Hard Lines iPhone Review

Posted on 26th Jun 2011 at 10:44 by David Hing with 9 comments

Back when mobile phones were still thought of as a new idea, Nokia's 3210 was highly sought after in many circles for its built in version of the highly addictive game Snake. Fast forward a decade, and Hard Lines is attempting to be a worthy successor to that classic title.

The mechanics of Hard Lines are simple. With simple directional strokes of your finger, you steer a line around the screen towards randomly spawning markers, accruing points while avoiding other lines that enter from the sides of the screen.

Slick and neatly designed, Hard Lines is clearly influenced by the Light Cycles from Tron, yet it doesn't limit itself to that one style of play; there are several variations. In some modes, you gain points by getting opposing lines to crash into you or the walls; in others you race against the clock, or just try to last for as long as possible. There are also some good bonuses, such as the occasional power up that enables you to crash through any other competing lines without killing yourself.

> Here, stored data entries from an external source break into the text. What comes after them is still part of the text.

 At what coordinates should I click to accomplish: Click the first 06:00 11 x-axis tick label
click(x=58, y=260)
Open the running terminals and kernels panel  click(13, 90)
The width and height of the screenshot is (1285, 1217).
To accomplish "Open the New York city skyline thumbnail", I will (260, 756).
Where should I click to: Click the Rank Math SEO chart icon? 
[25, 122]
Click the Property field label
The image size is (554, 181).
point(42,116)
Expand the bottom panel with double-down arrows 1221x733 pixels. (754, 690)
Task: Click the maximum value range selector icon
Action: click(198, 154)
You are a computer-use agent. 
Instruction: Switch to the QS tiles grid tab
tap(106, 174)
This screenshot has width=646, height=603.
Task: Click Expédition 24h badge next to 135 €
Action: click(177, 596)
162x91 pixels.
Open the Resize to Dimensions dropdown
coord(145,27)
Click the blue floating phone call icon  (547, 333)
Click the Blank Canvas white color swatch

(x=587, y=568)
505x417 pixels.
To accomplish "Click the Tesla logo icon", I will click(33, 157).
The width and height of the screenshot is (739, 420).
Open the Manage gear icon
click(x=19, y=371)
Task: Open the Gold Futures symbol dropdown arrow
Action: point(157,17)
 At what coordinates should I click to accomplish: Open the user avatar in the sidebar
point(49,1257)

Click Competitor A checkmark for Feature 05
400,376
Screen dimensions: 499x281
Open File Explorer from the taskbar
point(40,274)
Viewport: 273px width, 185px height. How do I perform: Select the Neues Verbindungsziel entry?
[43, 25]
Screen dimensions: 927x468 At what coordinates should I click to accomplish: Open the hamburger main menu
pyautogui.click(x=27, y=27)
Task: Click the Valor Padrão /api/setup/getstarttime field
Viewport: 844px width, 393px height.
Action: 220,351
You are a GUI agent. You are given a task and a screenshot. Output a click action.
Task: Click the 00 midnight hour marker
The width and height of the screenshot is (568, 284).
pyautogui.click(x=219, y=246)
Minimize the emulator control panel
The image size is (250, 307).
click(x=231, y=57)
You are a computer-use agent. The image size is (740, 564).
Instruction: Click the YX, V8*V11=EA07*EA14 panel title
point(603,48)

The gameplay is occasionally made overly complicated, however, via the addition of dialogue that bikes may utter in the middle of a match. This appears as a single line of text and, while it's often funny, it's usually just a distraction that obscures your view.

Aside from this, though, the balancing is beautiful and the game manages to be both punishing and forgiving at once. Each line is only a single pixel wide, for example, but you only need to pass near an item on the screen to collect it, avoiding any frustrating situations where you might end up circling it forever. Not only this, but the very narrow nature of your line means the game can afford to throw a lot of competing lines at you at any one time. In particular, the Gauntlet mode continually spawns large numbers of other lines rapidly, resulting in an intense session that's highly satisfying when it goes your way.

Verdict: Hard Lines is a well designed, easily controlled, multifaceted version of Snake with enough new material and creativity behind it to stop it being called a straightforward clone.

Hard Lines is available from the AppStore for 59p / 99c.